◆ Source extract ◆
━━━━━━━━
When Longer Is Better

Despite the general trend toward shorter content, there are scenarios where a longer explainer video genuinely outperforms a short one. The key factor is audience intent: how much does the viewer already want or need the information you are providing?

Complex products with steep learning curves. If you sell enterprise software with a multi-step implementation process, a 60-second overview is a starting point, not an endpoint. Prospects deep in the evaluation phase will watch a detailed 5-minute walkthrough that shows how your product handles their specific use case. The short version gets attention; the longer version closes deals.

Training and education content. Employees taking a required training course have a fundamentally different relationship with the content than someone who stumbled onto your ad. They expect to spend time learning, and a video that is too short may feel incomplete or superficial. The key is to keep each video focused on a single topic, even if the overall curriculum runs for hours. A 5-minute training video on one process is better than a 45-second overview that leaves the learner unsure of the steps.

Compliance and regulatory content. Some content simply cannot be shortened without losing required information. A workplace harassment prevention training video that covers legal definitions, reporting procedures, and scenario examples needs runtime to do its job. Use chapters, knowledge checks, and interactive elements to maintain engagement over longer durations.

Deeply technical audiences. Developers, engineers, and data scientists often prefer depth over brevity. A 10-minute technical explainer that walks through architecture decisions, code examples, or implementation details will hold this audience far better than a 90-second high-level overview. These viewers are problem-solving, not browsing.

Webinars and recorded presentations. When a viewer registers for a webinar or clicks on a recorded presentation, they have signaled willingness to invest 20-40 minutes. Forcing this content into a 3-minute summary would strip out the nuance and expertise that drew the audience in the first place.

When Shorter Wins

In many contexts, the fastest way to improve video performance is to make it shorter. Here are the scenarios where brevity has the clearest advantage:

Social media and paid ads. Autoplay feeds give you roughly 3 seconds before the viewer decides to keep watching or scroll past. A 15-30 second video that delivers one clear message and one clear action will outperform a longer video that takes 20 seconds to get to the point.

Email campaigns. Click-through rates from email to video are already a bottleneck. Once someone clicks, the video needs to reward that action immediately. Thirty to sixty seconds is the window. Anything longer, and you risk the viewer closing the tab before reaching your call to action.

Top-of-funnel awareness. At the top of the funnel, you are introducing yourself to people who do not know you yet. Their willingness to invest time is minimal. A 30-60 second brand explainer that nails the "why should I care" question is more effective than a 3-minute video that tries to explain everything.

Busy executives and decision-makers. Senior stakeholders are accustomed to scanning briefs and making fast decisions. Lead with the conclusion. If an executive needs to understand your product's value proposition, a 45-second video that opens with the outcome and supports it with two or three proof points will hold their attention far better than a methodical 4-minute walkthrough.

Internal communications. Company updates, policy changes, and announcements all benefit from tight editing. A 60-second video from the CEO announcing a new initiative gets watched. A 5-minute video covering the same ground gets skipped.

The "One Concept Per Video" Rule

One of the most common mistakes in explainer video production is trying to cover too much in a single video. The instinct makes sense: you have the viewer's attention, so you want to maximize what you communicate. But the data and the learning science both argue against this approach.
━━━━━━━━
◆ Information shown ◆
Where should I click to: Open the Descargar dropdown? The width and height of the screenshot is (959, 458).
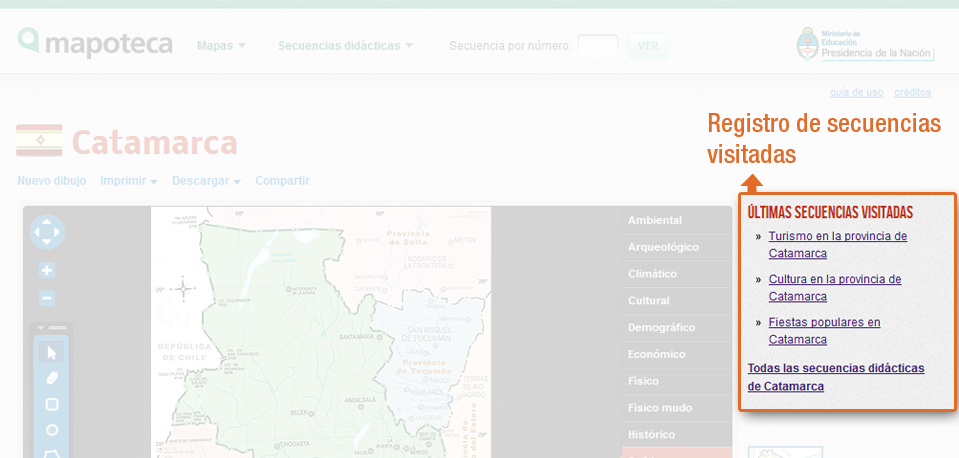[x=206, y=181]
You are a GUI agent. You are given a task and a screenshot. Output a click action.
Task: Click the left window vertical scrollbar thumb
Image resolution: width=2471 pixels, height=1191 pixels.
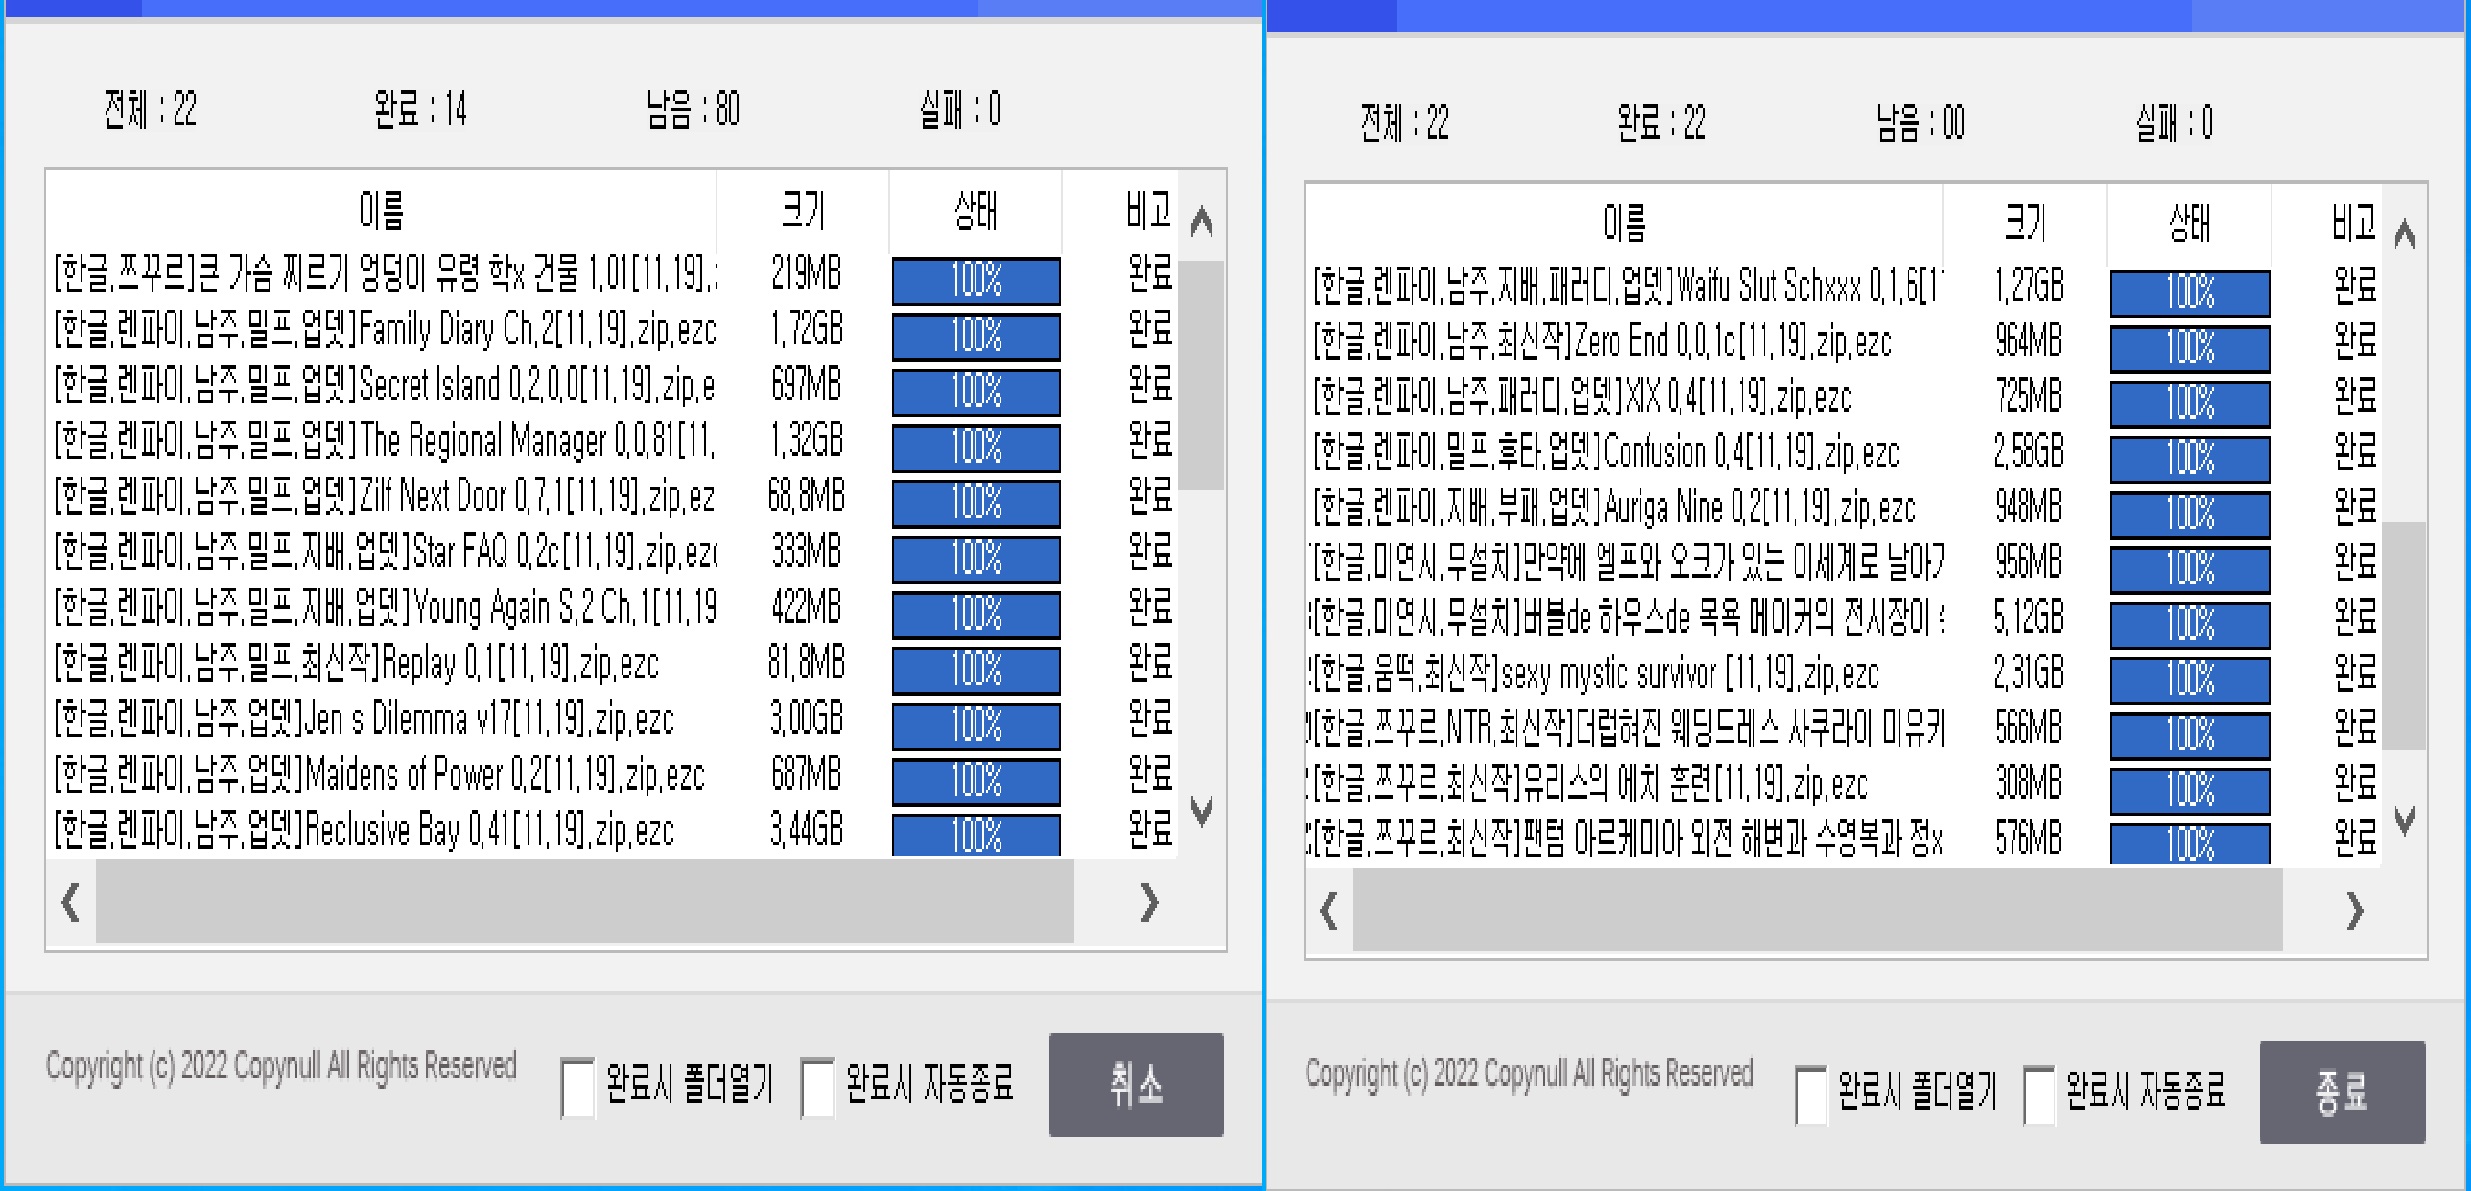coord(1201,375)
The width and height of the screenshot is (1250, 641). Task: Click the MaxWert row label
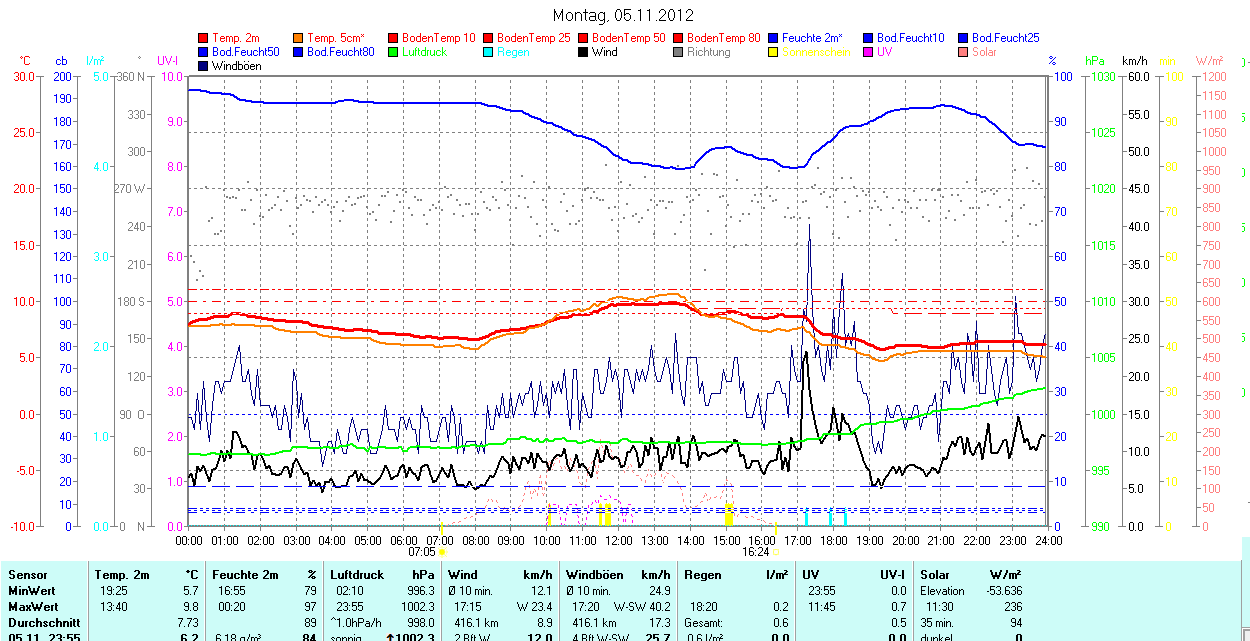33,607
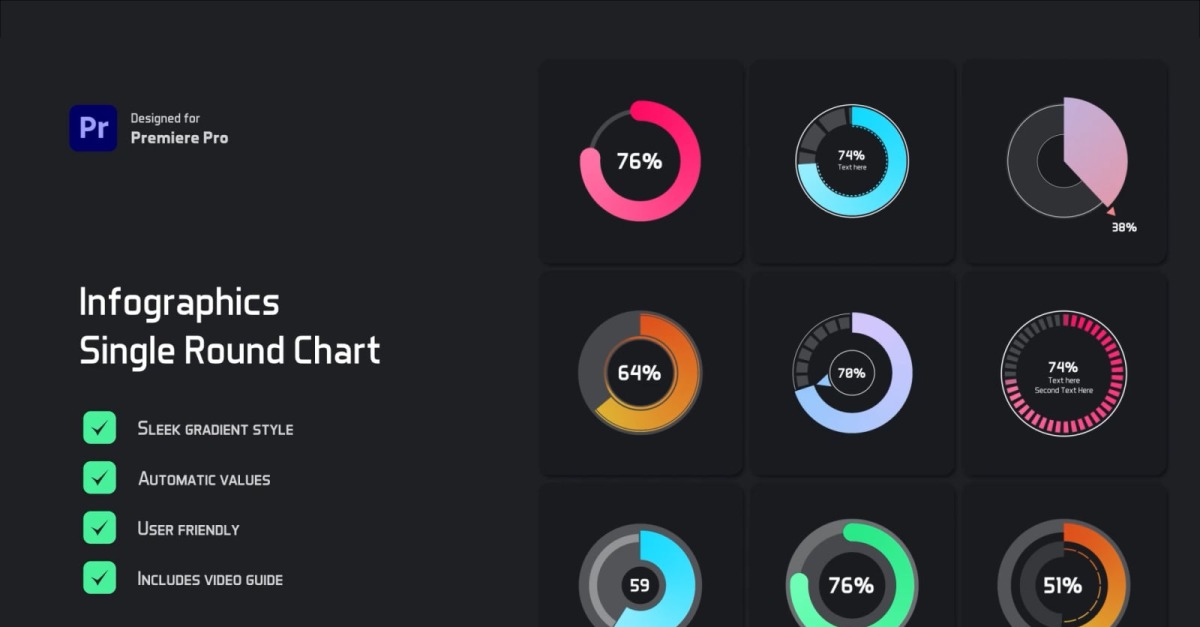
━━━━━━━━
◆ Given request 1 ◆
In the article on explainer video length, how would you put this sentence into Spanish: "Once someone clicks, the video needs to reward that action immediately."
◆ Given request 2 ◆
Can you condense the paragraph beginning "Email campaigns." in the article on explainer video length into a short bulleted list that keeps its main facts?
◆ Given request 3 ◆
Will you reproduce, word for word, the stretch of the article on explainer video length from "Email campaigns. Click-through" through "call to action."?

◆ Exercise output 1 ◆
Una vez que alguien hace clic, el video necesita recompensar esa acción de inmediato.

◆ Exercise output 2 ◆
- Click-through rates from email to video are already a bottleneck.
- After someone clicks, the video must reward that action immediately.
- The window is 30 to 60 seconds.
- A longer video risks the viewer closing the tab before reaching the call to action.

◆ Exercise output 3 ◆
Email campaigns. Click-through rates from email to video are already a bottleneck. Once someone clicks, the video needs to reward that action immediately. Thirty to sixty seconds is the window. Anything longer, and you risk the viewer closing the tab before reaching your call to action.